Phoenix Pharmahandel auf einen Blick
(in Millionen DM)

AG & CO 99/00 1998/88 Umsatzerlöse 8336 7935 Erg. gewöhnliche Geschäftstätigkeit 65,5 43,6 Jahresüberschuss 45,8 31,4 Cashflow 66,0 54,6 Eigenkapital 554 448 Eigenkapitalquote 28,5 % 25,2 % Bilanzsumme 1945 1783 Anlagevermögen 309 317 Investitionen 11 62 Mitarbeiteranzahl 4754 4958 Konzern 0 . Umsatzerlöse 15101 12828 Mitarbeiter (Vollzeitkräfte) 9628 8970

Durchschnittlich sei Phoenix in den letzten fünf Jahren um 20 Prozent gewachsen. Besonders erfreulich sei 1999 die Ergebnisentwicklung gewesen (siehe Tabelle). Der Jahresüberschuss im In- und Ausland habe das selbst gesteckte Ziel deutlich übertroffen, da in allen Ländern die Produktivität in den Vertriebszentren deutlich gesteigert werden konnte.

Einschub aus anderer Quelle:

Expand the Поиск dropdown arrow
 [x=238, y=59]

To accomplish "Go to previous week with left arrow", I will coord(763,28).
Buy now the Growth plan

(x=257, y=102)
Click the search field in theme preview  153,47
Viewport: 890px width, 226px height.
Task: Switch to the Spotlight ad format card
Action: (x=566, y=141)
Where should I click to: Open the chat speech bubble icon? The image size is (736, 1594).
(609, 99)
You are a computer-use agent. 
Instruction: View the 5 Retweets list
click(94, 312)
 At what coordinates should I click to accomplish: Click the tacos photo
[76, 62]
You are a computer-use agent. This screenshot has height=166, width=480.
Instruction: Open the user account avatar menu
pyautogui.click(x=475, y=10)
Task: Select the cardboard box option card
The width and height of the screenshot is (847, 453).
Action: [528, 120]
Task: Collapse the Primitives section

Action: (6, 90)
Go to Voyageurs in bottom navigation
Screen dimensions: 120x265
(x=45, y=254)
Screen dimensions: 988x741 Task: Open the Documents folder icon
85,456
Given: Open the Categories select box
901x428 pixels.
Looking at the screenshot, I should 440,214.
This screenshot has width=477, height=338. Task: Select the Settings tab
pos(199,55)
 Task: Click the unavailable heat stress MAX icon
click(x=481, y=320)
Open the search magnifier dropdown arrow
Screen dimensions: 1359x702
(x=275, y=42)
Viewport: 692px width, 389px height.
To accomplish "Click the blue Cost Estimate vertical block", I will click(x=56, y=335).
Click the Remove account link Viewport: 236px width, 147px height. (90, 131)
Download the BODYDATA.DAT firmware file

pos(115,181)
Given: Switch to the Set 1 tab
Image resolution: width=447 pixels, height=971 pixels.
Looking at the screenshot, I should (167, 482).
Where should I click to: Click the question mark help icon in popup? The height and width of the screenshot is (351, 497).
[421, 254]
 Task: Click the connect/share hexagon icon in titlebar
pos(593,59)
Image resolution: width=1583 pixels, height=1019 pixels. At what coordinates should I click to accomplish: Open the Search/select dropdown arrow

Zurückhaltend beurteilte Scheifele die Marktaussichten in Deutschland für das laufende Geschäftsjahr, hier sieht er allenfalls einen Umsatzzuwachs von 2 bis 3 Prozent (nach 5 Prozent 1999/00) auf Grund der Sparmaßnahmen im Gesundheitswesen. Europaweit rechnet er jedoch mit einem Umsatz- und Ergebniszuwachs von 10 Prozent.

Gesundheitsportal MyPIN

Präsentiert wurde der beträchtlich aktualisierte Online-Dienst Phoenix International Network (PIN), der vor etwa zwei Monaten eingeführt und zum Gesundheitsportal MyPIN ausgebaut wurde. Er steht als Intranet jetzt sowohl den Apotheken als auch der Pharmaindustrie und den Mitarbeitern zur Verfügung. Doch auch Verbraucher haben Zugriff auf Informationen und können beispielsweise in dem Gesundheitsportal nach Apotheken und dann auf deren Webseiten nach deren Angeboten und Dienstleistungen suchen. MyPIN bietet der Apotheke Recherche-, Bestell-, Beratungs-, Verkaufshilfe- und Informationsmöglichkeiten und soll laut Scheifele bereits auf breites Interesse stoßen. 1.184.692 Zugriffe seien im Juni verzeichnet worden, davon entfielen 382.000 auf die Arzneimitteldokumentation von Phoenix und 263.000 auf die Suchmaschine. Genutzt werde der Online-Dienst mittlerweile von 3247 Apotheken.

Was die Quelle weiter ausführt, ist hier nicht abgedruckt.